Ikhlas dépend de l’aide distribuée dans les abris de l’ONU pour nourrir ses enfants – principalement du fromage et des conserves froides.
"Les enfants sont toujours malades, ils ont constamment la diarrhée et parfois de la fièvre", explique-t-elle.
Comme beaucoup de mères, Ikhlas choisit de sauter des repas pour nourrir ses enfants. "Je suis enceinte, seule, et je m'occupe de trois enfants", dit-elle.
"Ma seule priorité est de les nourrir et de les garder au chaud. Je ne peux pas penser à moi ou à mon enfant à naître. Je ne peux pas penser à la façon dont je vais le nourrir, ou l'habiller, ni même comment je vais accoucher. Demain est trop loin, j’arrive à peine à passer la journée."
Parallèlement aux colis d'aide alimentaire générale, le PAM fournit des aliments nutritifs spécialisés (ANS) riches en nutriments et en calories aux femmes enceintes et qui allaitent, ainsi qu'aux enfants âgés de moins de 5 ans. Les ANS contiennent une gamme de vitamines et de minéraux, d'acides gras essentiels et de protéines.
"Quand ils nous l'ont donné, mes enfants l'ont aimé et j'ai remarqué que cela les remplissait. C’est ma plus grande joie quand ils se couchent le ventre plein et au chaud", dit Ikhlas.
Jusqu'à présent, 40 000 enfants et mères ont déjà reçu des ANS. Le PAM vise à atteindre 450 000 personnes supplémentaires dans les prochains jours. La poursuite de cette mission dépend toutefois de l’accès sûr et régulier à Gaza que réclament le PAM et ses partenaires humanitaires.
Sur tout le mois de janvier, le PAM n’a réussi à acheminer que quatre convois vers Gaza, soit environ 35 camions de nourriture, pour nourrir près de 130 000 personnes. "Cela n'est vraiment pas suffisant pour prévenir une famine, et nous savons que les niveaux de faim dans la ville de Gaza ont déjà atteint un tel niveau ou sont sur le point d'atteindre ce niveau", a déclaré Hollingworth du PAM.
"Nous avons besoin que les combats cessent", a-t-il ajouté, s'adressant aux médias. "Une fois la guerre terminée, nous pourrons apporter une aide suffisante dans toutes les zones de la bande de Gaza."
Pour les habitants de Gaza, la viande, les œufs et les plats cuisinés appartiennent désormais au passé.

*OBJECTIF VISÉ*
Recopiez le passage de l'extrait sur la faim à Gaza qui va de « Jusqu'à présent, 40 » à « ses partenaires humanitaires. », en remplaçant « dans les prochains jours » par « dans les prochaines semaines ». Le matériel qui suit n'a aucun rapport avec l'extrait.

*EXTRAITS DE DONNÉES*
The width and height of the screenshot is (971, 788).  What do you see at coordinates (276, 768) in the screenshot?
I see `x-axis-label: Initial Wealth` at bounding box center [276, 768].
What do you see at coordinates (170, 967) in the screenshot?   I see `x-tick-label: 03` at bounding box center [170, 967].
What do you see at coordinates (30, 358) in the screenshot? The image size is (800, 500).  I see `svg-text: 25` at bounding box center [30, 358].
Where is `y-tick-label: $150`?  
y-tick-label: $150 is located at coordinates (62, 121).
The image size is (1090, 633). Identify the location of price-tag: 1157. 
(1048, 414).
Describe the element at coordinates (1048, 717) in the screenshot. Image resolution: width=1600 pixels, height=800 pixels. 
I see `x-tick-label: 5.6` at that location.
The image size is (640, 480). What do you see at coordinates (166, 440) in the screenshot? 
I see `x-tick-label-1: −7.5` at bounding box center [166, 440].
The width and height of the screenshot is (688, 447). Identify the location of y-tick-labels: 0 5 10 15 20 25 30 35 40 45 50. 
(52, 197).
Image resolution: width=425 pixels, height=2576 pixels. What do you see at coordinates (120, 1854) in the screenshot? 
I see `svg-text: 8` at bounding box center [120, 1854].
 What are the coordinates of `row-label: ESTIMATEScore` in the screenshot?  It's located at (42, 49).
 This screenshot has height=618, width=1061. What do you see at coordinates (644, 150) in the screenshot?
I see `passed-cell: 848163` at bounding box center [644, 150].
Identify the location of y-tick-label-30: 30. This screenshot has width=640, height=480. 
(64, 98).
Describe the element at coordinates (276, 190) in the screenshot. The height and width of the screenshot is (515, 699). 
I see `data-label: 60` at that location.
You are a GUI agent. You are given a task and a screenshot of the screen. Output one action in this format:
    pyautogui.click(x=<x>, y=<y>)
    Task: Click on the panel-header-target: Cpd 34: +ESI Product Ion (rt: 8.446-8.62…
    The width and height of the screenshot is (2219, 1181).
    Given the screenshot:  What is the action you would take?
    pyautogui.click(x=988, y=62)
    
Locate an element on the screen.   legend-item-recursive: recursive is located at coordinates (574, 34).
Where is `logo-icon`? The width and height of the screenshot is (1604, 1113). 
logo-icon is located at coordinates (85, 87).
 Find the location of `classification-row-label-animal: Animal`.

*ZONE DE RÉPONSE*
Jusqu'à présent, 40 000 enfants et mères ont déjà reçu des ANS. Le PAM vise à atteindre 450 000 personnes supplémentaires dans les prochaines semaines. La poursuite de cette mission dépend toutefois de l’accès sûr et régulier à Gaza que réclament le PAM et ses partenaires humanitaires.